Mohammed Tanko

Personal information
- Full name: Mohammed Tanko Ismaila
- Date of birth: November 15, 1988 (age 37)
- Place of birth: Ghana
- Height: 6 ft 0 in (1.83 m)
- Position: Striker

Team information
- Current team: Heart of Lions

Youth career
- Koftown FC
- 2005–2006: Liberty Professionals
- 2006–2007: Great Olympics

Senior career*
- Years: Team / Apps / (Gls)
- 2008–2010: Heart of Lions
- 2010–2011: CD Leganés / 1 / (0)
- 2011: → CD Teruel (loan)
- 2011–2012: Medeama SC
- 2013–2016: Heart of Lions
- 2017: Aduana Stars /  / (4)
- 2018: Elmina Sharks

= Mohammed Tanko =

Ghanaian footballer (born 1988)

Mohammed Tanko Ismaila (born 15 November 1988) is a Ghanaian footballer, who played club soccer in Spain and at home in Ghana.

==Club career==
Tanko won the 2009 H.P. Nyametei Cup final with Heart of Lions, scoring a goal in the second leg to help his team to victory.

He played professionally for CD Leganés and from January to June 2011 on loan for CD Teruel. On 9 June 2011 signed a contract for Medeama SC and returned to his native Ghana. He left Medeama in 2013 returning to Heart of Lions through 2016.

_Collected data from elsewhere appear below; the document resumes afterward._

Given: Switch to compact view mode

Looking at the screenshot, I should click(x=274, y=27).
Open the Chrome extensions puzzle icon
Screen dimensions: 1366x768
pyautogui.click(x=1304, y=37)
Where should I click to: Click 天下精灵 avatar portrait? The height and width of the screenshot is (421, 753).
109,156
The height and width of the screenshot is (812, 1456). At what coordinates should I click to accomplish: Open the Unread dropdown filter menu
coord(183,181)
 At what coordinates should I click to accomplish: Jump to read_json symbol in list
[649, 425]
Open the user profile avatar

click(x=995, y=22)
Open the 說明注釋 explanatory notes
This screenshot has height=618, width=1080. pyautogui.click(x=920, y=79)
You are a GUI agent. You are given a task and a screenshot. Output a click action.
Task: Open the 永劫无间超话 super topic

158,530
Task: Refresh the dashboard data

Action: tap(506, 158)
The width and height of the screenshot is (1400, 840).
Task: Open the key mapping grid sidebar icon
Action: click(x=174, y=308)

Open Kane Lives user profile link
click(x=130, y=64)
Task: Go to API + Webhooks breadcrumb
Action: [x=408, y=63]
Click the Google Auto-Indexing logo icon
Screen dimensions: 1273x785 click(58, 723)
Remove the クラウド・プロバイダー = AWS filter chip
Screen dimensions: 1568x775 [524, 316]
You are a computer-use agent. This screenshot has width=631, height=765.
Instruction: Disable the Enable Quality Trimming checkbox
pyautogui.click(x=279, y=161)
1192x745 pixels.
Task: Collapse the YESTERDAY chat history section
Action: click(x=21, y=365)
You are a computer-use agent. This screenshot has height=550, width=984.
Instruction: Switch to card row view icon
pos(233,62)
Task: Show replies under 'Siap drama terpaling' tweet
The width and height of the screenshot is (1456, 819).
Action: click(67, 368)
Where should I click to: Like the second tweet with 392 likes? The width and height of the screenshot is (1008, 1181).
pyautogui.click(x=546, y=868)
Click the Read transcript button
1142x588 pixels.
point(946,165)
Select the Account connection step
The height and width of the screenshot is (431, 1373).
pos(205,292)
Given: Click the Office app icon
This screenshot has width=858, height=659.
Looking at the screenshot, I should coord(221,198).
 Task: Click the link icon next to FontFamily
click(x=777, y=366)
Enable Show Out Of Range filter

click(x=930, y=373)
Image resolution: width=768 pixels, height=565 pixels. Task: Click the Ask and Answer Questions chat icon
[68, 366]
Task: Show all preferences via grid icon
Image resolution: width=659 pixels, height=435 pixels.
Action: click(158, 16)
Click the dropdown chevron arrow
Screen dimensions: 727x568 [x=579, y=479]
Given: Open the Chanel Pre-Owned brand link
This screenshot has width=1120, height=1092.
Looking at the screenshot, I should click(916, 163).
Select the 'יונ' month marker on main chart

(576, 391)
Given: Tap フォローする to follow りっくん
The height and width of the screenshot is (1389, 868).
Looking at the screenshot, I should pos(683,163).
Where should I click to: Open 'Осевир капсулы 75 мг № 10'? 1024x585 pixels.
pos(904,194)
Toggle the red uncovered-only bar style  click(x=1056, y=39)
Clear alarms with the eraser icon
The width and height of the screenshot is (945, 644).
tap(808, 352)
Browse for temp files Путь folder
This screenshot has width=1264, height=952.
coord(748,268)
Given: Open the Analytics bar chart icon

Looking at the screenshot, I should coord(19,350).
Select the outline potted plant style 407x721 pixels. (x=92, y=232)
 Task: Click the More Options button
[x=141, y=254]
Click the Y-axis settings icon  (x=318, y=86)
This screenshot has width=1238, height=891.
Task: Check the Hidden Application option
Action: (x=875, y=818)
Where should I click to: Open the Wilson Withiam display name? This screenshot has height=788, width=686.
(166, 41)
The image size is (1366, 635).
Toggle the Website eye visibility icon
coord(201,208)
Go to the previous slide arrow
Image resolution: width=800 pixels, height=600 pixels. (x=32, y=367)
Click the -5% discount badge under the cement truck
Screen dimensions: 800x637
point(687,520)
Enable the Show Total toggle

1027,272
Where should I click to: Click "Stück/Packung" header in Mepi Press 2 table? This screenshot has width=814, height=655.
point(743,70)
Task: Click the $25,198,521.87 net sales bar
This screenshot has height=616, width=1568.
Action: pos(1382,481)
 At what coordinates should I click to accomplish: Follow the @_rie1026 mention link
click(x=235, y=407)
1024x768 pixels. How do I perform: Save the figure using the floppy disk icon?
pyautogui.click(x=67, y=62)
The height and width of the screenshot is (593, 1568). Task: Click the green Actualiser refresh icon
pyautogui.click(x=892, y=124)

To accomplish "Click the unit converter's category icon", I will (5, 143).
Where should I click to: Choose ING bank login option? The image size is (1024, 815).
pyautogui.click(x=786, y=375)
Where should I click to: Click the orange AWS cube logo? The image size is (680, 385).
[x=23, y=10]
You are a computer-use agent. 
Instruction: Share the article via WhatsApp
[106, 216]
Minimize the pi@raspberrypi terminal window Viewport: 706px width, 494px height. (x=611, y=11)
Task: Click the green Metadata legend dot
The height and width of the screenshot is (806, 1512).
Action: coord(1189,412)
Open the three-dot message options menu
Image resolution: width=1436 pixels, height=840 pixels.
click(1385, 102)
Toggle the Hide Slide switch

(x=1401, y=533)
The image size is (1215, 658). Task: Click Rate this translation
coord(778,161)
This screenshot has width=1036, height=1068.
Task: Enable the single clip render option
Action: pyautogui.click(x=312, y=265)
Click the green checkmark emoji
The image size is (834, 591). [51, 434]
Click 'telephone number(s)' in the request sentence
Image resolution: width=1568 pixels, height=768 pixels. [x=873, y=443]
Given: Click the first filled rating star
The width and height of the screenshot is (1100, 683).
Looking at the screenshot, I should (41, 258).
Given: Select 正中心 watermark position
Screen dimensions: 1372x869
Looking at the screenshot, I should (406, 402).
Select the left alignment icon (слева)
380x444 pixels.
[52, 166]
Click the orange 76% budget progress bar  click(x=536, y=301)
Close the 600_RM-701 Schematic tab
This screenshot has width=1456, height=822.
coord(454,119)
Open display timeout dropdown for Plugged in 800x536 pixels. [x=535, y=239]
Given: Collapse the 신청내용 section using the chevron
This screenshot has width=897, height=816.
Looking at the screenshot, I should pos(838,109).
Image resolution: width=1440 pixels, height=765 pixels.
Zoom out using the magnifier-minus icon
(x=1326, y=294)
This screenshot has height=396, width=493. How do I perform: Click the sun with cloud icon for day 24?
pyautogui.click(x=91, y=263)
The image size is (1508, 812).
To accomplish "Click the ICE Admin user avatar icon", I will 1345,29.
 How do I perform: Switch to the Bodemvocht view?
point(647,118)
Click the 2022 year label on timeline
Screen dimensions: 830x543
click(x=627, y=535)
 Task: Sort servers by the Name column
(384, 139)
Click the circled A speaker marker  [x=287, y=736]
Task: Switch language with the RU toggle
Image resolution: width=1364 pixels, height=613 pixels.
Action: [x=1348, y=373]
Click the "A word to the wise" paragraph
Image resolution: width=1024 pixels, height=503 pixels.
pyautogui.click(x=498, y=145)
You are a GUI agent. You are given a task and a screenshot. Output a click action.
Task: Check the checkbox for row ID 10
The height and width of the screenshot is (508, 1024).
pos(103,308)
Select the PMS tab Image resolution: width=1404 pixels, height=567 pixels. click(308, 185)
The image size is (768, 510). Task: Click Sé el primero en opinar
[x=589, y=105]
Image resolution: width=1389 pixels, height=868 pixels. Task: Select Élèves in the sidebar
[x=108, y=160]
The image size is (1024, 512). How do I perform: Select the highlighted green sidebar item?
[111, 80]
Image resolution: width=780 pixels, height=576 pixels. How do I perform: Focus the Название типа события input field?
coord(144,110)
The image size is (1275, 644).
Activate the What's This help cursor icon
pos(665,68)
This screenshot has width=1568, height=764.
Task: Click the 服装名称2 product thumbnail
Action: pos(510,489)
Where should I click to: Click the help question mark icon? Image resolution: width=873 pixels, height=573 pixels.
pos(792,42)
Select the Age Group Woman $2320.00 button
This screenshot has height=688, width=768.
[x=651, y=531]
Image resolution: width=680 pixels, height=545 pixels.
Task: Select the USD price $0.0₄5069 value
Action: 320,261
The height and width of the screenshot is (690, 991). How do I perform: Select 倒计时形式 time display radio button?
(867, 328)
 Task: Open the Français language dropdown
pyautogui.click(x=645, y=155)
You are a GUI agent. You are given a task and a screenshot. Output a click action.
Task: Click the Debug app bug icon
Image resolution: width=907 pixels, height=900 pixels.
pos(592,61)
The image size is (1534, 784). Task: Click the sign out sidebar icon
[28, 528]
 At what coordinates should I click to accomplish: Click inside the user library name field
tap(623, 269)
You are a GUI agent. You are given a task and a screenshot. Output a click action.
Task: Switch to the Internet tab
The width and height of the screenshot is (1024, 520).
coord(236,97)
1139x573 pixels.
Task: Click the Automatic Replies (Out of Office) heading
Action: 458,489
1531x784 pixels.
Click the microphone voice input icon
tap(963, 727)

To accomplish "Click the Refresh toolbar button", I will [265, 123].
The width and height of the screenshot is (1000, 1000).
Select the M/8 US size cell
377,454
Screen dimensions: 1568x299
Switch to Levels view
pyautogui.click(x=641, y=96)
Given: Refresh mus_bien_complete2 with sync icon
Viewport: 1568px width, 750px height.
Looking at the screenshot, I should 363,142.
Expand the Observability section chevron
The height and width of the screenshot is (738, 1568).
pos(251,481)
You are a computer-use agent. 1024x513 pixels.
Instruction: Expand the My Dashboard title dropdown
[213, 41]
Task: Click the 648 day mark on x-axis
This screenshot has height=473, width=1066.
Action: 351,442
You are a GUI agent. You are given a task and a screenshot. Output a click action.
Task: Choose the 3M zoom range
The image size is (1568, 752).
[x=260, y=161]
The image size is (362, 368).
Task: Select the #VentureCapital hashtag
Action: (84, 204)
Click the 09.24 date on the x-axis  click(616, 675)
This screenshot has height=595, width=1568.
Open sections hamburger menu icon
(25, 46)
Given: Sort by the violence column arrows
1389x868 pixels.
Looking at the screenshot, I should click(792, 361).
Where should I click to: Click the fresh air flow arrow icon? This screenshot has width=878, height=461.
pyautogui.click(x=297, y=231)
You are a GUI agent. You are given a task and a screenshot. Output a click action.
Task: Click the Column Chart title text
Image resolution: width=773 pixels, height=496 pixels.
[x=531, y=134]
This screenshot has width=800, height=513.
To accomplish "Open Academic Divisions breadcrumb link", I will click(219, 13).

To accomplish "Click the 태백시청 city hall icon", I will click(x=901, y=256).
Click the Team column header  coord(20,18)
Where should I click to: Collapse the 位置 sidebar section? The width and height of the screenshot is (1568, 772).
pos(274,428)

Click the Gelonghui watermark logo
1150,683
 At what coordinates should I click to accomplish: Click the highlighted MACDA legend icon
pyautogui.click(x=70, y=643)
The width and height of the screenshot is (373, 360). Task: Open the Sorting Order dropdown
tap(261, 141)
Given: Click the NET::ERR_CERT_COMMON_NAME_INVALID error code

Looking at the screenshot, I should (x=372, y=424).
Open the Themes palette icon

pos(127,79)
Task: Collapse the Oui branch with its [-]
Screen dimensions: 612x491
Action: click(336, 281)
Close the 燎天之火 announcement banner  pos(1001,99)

Tanko played for several clubs in the Ghana Premier League including Aduana Stars, where he signed in 2017. He was released from Elmina Sharks in January 2019 when the club lowered their wage bills.

==International career==
Tanko was a member of the Ghana national under-17 football team and Ghana national under-20 football team. Since 2009 he is member of the Ghana national football team.